Болезнь Витовта затянулась. Ни для кого уже не было тайной, какие у Свидригайллы намерения. Самого больного известила об этом жена, которая боялась за своё будущее.
Поэтому дали знать Ягайлле, но тут открылась вся его слабость к брату, таинственное желание вознаградить его за обиды, может, боязнь его вспыльчивого характера. Король колебался выступить против этого своеволия. Княгиня Юлианна уговорила его, и он в конце концов послал за ним. Вызванный два раза князь в итоге был вынужден появиться. Вместо того чтобы противостоять ему и пригрозить, Ягайлло, увидев насупленного и разгневанного брата, смягчал и сердечно и нежно его приветствовал.
– Что ты там творишь? – спросил он. – Тут на тебя все смотрят. Обвиняют тебя, что ты устраиваешь заговор, что людей себе собираешь, как будто уже видишь Витовта на смертном одре.
Князь презрительно пожал плечами.
– Что ты думаешь? – ответил он. – Что я буду дожидаться твоей милости? Пока ты соизволишь отпустить мне то, что мне справедливо и давно принадлежит? Брат держал наше наследство, подаренное тобой, достаточно долго, и ты не имел права им распоряжаться. Беру то, что моё, и спрашивать разрешения ни у тебя, ни у поляков не буду.

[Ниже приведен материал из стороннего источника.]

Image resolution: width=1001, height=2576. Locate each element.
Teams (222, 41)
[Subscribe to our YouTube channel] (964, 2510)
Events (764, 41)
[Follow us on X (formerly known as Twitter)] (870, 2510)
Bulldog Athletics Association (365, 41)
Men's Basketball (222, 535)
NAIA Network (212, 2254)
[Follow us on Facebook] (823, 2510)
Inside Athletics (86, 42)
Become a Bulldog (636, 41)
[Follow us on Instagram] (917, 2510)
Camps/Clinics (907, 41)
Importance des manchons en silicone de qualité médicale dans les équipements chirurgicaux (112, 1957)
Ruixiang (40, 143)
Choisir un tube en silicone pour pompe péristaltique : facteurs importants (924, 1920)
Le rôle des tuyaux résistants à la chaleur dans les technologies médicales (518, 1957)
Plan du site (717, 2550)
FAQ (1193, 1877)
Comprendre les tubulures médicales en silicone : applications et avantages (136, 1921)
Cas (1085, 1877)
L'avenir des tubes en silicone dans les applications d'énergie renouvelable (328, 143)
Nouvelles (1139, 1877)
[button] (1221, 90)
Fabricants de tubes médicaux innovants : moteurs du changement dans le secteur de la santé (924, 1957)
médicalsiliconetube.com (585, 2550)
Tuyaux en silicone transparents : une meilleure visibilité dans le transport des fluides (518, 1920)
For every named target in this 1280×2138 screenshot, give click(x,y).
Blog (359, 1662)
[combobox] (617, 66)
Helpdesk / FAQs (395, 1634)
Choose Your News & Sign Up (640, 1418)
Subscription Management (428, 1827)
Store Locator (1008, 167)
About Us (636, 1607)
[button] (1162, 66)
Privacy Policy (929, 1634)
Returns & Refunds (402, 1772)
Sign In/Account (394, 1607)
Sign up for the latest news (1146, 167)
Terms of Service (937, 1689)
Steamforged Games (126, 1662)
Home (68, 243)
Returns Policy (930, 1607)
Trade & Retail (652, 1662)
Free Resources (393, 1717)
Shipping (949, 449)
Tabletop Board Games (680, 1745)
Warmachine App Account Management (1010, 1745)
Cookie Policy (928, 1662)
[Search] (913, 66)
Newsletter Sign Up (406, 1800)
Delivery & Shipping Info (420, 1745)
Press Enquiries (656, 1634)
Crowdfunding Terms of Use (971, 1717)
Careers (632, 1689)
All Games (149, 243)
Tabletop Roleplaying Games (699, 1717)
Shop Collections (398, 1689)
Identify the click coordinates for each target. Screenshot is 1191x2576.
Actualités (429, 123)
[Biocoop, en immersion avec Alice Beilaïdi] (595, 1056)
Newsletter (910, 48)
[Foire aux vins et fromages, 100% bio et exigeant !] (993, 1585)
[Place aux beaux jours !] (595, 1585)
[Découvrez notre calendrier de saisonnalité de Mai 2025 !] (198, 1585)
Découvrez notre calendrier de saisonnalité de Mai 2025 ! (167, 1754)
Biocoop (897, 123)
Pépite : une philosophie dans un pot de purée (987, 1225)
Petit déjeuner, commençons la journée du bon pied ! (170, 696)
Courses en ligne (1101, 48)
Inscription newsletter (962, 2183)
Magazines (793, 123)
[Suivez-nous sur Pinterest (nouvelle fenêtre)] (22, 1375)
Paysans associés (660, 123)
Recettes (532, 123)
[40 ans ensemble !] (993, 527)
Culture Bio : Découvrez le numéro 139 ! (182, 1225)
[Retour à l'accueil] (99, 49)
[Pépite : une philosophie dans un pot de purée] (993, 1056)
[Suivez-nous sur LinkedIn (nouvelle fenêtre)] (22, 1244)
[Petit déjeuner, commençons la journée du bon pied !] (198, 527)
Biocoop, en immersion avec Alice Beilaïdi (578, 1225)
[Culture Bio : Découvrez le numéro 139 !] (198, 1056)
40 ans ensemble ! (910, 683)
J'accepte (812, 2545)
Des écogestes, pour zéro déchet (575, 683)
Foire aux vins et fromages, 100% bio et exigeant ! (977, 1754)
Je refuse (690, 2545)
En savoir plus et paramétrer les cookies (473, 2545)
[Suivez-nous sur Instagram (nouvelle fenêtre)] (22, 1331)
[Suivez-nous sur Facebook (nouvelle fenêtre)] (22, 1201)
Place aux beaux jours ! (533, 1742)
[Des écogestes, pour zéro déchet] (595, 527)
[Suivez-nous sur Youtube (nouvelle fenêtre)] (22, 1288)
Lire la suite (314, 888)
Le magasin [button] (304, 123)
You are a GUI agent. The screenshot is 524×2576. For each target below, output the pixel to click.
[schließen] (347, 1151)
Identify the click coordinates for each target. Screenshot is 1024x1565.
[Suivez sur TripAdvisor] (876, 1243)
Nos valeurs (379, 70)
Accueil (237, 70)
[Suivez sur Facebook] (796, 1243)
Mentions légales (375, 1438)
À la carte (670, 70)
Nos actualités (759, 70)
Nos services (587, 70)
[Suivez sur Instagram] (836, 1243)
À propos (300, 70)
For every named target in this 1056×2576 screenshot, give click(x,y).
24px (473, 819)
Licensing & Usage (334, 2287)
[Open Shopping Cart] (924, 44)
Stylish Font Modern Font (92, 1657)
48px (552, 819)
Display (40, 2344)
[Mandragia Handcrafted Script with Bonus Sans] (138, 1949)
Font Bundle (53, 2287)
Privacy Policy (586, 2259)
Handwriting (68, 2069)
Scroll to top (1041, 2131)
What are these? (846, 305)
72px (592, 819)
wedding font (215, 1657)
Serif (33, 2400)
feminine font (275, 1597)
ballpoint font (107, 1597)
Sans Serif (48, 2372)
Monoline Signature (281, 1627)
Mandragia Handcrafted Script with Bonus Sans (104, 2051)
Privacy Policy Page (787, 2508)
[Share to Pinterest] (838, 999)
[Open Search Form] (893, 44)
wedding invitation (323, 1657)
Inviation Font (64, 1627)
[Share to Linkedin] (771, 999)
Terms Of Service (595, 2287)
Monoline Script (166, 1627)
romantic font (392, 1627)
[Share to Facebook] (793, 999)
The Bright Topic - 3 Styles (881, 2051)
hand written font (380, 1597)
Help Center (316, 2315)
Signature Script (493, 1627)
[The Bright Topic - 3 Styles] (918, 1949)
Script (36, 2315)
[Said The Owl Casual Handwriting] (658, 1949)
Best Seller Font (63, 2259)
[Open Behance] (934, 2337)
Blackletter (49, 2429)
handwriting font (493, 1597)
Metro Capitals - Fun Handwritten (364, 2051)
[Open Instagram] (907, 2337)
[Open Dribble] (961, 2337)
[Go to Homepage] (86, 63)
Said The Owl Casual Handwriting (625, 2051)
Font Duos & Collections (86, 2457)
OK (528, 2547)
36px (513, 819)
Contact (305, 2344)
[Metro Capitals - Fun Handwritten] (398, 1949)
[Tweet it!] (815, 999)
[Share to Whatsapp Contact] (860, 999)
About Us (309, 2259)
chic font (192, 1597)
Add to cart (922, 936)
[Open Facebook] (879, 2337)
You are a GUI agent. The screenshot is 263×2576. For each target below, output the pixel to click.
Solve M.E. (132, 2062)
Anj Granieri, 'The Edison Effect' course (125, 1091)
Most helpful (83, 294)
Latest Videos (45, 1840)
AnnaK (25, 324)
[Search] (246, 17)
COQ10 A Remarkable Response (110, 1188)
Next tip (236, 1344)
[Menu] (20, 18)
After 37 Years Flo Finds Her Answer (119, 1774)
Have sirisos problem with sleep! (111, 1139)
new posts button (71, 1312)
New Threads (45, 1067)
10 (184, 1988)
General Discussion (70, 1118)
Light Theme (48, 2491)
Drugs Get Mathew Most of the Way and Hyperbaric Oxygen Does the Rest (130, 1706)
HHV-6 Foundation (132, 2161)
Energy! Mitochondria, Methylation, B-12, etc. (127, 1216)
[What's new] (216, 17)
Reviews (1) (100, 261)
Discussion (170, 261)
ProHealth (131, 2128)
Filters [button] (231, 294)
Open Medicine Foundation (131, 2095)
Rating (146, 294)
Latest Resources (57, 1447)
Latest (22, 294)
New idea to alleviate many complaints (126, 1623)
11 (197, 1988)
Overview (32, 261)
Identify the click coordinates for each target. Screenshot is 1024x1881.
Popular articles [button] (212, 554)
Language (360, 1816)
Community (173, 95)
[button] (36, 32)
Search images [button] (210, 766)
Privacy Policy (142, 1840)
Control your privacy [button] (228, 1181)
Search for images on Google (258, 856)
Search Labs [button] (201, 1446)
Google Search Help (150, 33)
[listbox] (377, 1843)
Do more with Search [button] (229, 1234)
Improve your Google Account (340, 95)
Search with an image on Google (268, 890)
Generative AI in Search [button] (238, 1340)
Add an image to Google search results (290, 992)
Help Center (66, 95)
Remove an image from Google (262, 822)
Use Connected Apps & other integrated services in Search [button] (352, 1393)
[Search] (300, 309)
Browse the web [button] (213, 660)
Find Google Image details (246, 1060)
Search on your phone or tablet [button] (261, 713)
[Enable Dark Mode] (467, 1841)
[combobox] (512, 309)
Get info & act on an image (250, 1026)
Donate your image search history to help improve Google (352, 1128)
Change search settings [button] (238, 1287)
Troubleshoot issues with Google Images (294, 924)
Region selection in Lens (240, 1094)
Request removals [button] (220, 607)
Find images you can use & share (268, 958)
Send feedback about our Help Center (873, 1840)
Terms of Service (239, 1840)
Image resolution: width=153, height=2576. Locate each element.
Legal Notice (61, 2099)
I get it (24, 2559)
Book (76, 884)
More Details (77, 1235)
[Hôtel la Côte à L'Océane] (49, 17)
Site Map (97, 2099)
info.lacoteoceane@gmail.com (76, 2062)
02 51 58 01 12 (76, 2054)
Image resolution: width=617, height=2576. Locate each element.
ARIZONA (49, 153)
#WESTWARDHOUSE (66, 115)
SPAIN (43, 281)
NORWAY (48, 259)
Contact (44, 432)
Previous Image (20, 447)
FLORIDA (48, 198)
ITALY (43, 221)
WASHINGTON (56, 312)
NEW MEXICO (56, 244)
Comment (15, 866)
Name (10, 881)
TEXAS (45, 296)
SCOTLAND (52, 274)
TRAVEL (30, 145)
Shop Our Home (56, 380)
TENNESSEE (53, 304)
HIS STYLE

Этим он закрыл рот ошарашенному королю. Он не отрицал, не прекословил ему, добавил только:
– Смотри-ка, не попадись ещё в руки Витовта. Он больной лежит, но от этого ещё более сильный, чем мы.
Свидригайлло сплюнул.
– Ничего из него не будет, – крикнул он. – Этот нарыв его задушит, его съест желчь, которая ему корона после себя оставила.
Он дико рассмеялся.
– Я не боюсь его. Пришла моя пора, я вам покажу что могу!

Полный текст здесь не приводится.